▸ **Instructions to follow**
Return every line of the records below that contains the string "dimensions". Case counts.

▸ **Data**
--- BEGIN ---

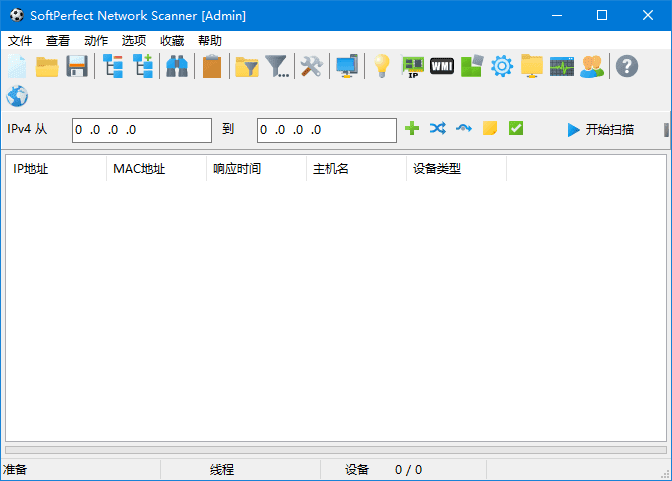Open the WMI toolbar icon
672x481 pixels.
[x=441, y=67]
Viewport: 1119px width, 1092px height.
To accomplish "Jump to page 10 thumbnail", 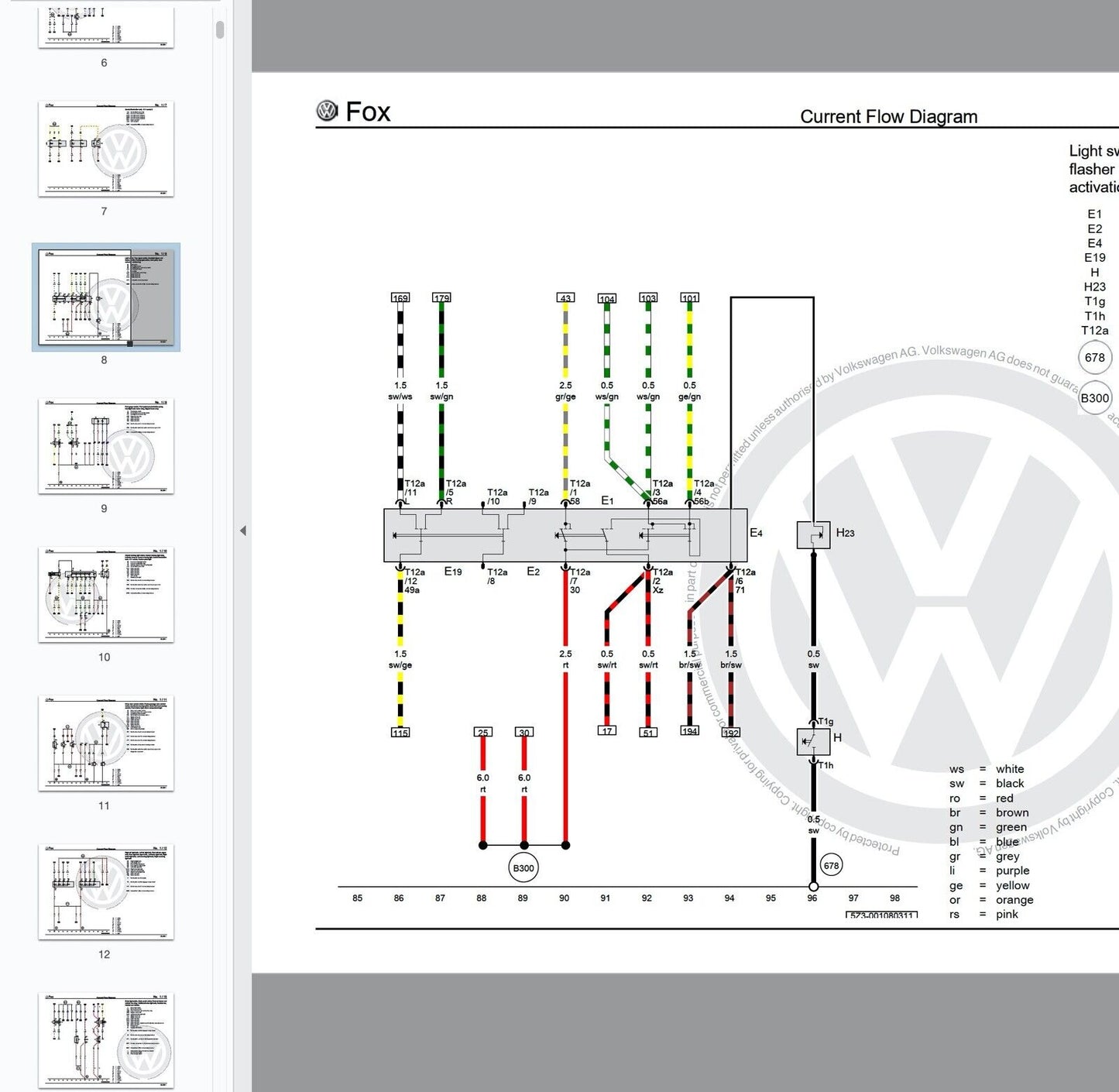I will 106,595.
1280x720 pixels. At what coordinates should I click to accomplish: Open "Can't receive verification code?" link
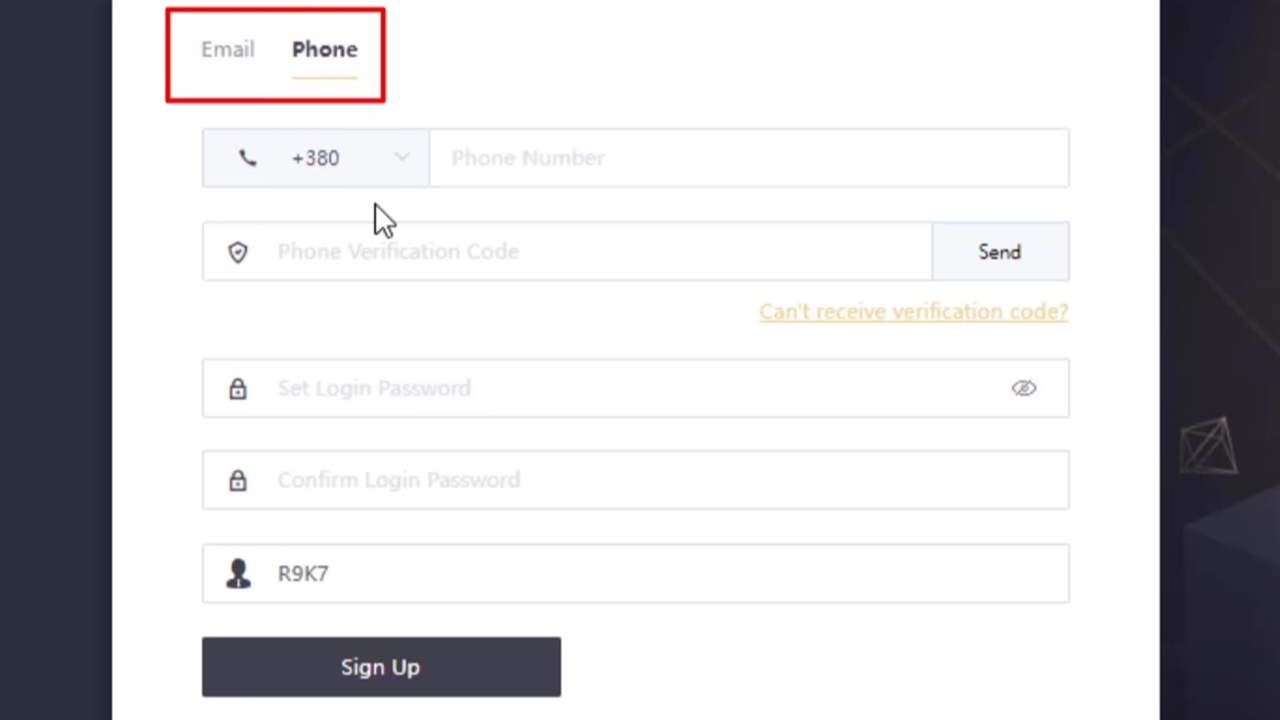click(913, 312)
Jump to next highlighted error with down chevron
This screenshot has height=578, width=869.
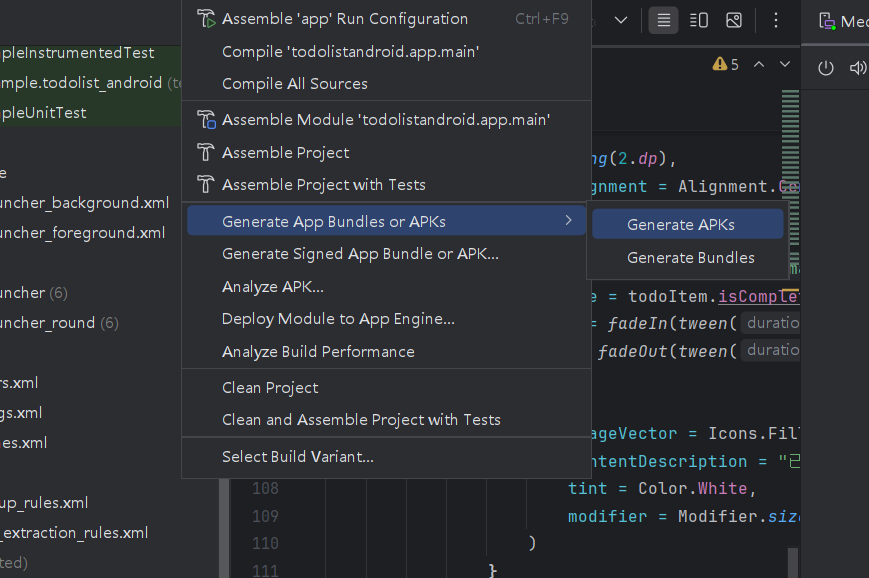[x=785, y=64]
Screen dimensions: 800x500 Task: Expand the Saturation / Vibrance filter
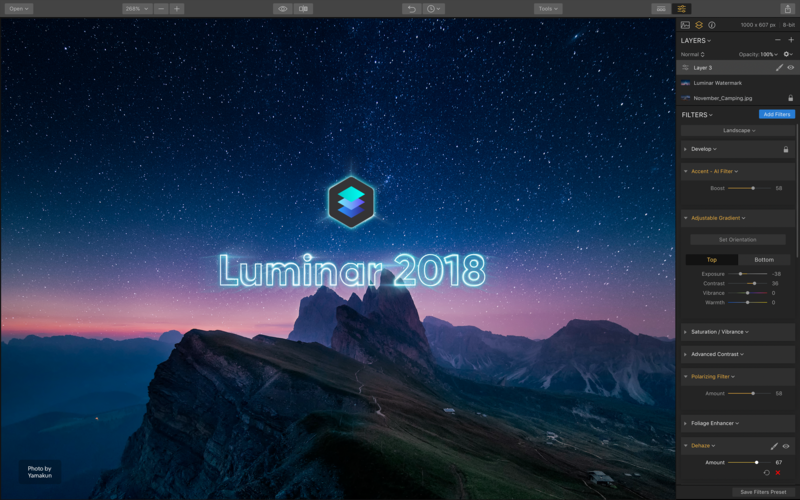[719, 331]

--- END ---
--- BEGIN ---

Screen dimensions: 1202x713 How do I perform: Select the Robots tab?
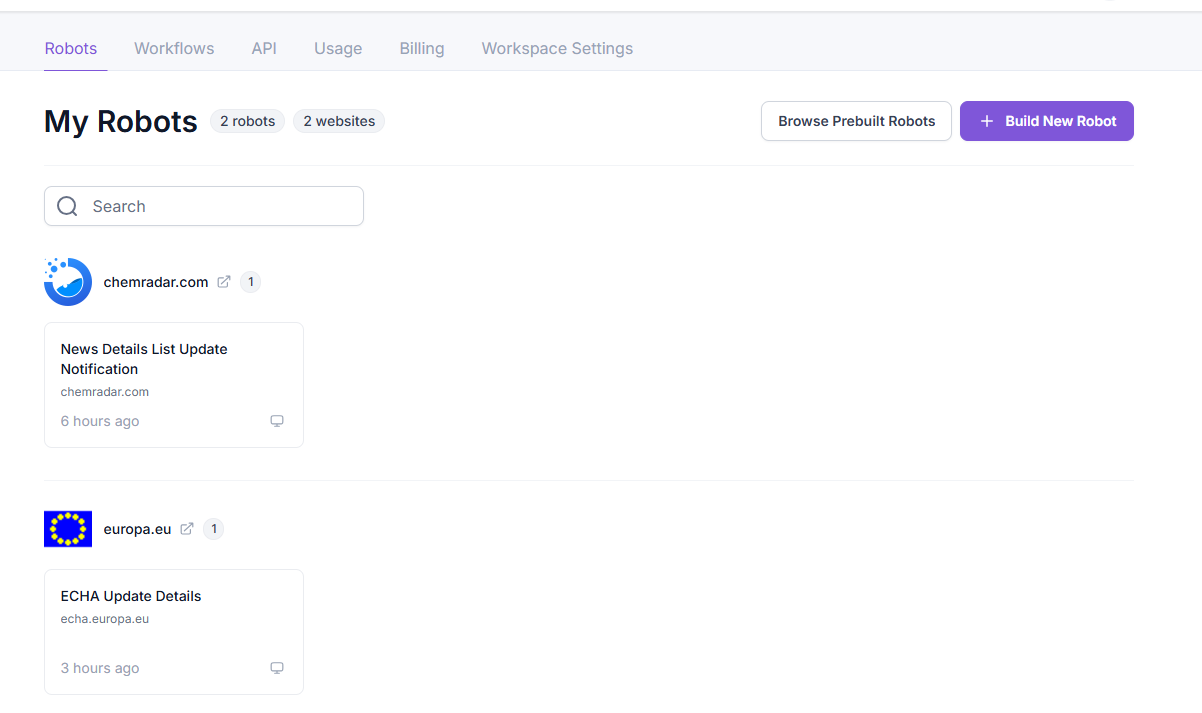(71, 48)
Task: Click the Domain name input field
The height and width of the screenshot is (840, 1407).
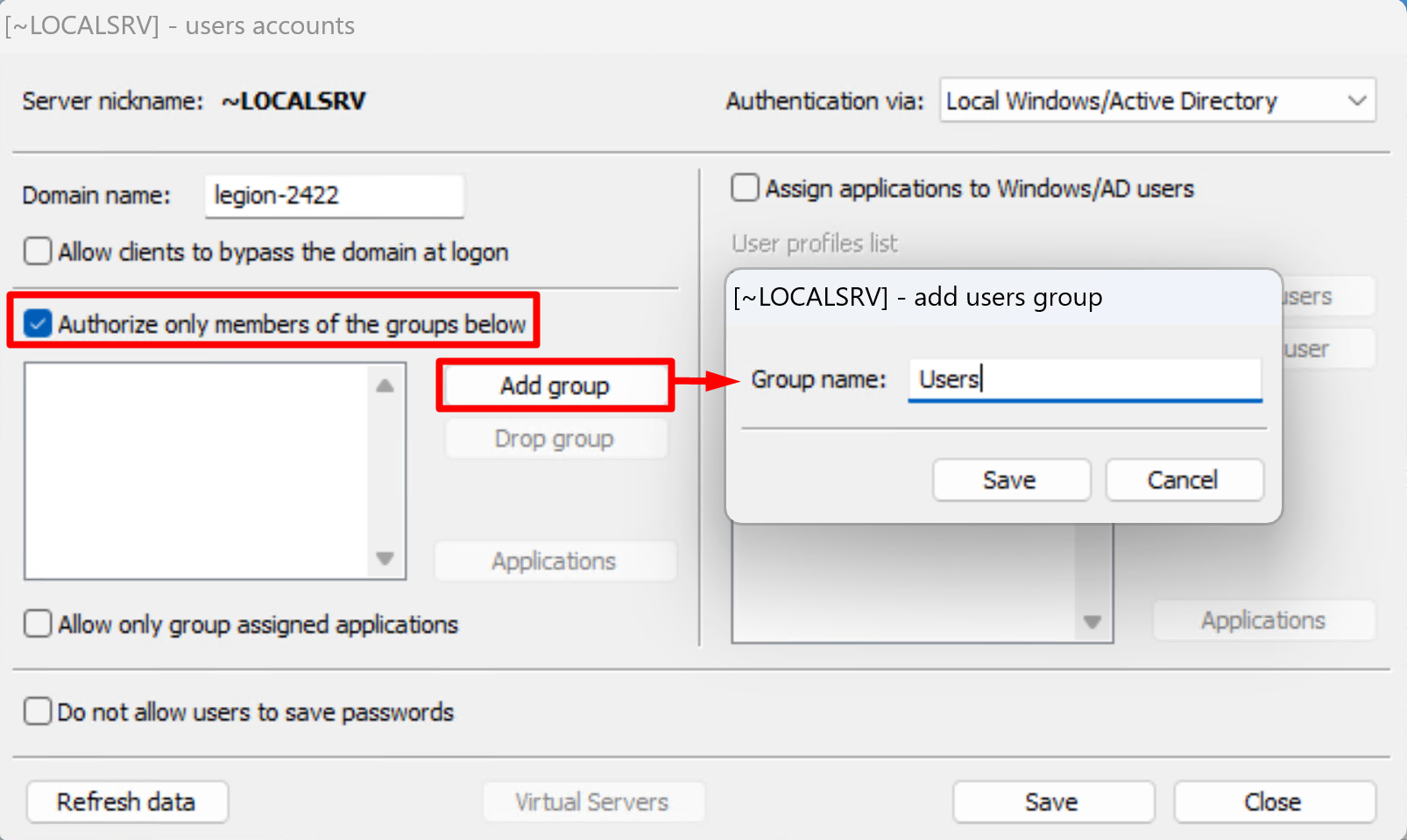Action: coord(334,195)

--- END ---

▸ **The solution**
Screen dimensions: 800x500 Task: Expand the Saturation / Vibrance filter
Screen dimensions: 1202x713 How do I perform: Select the Robots tab?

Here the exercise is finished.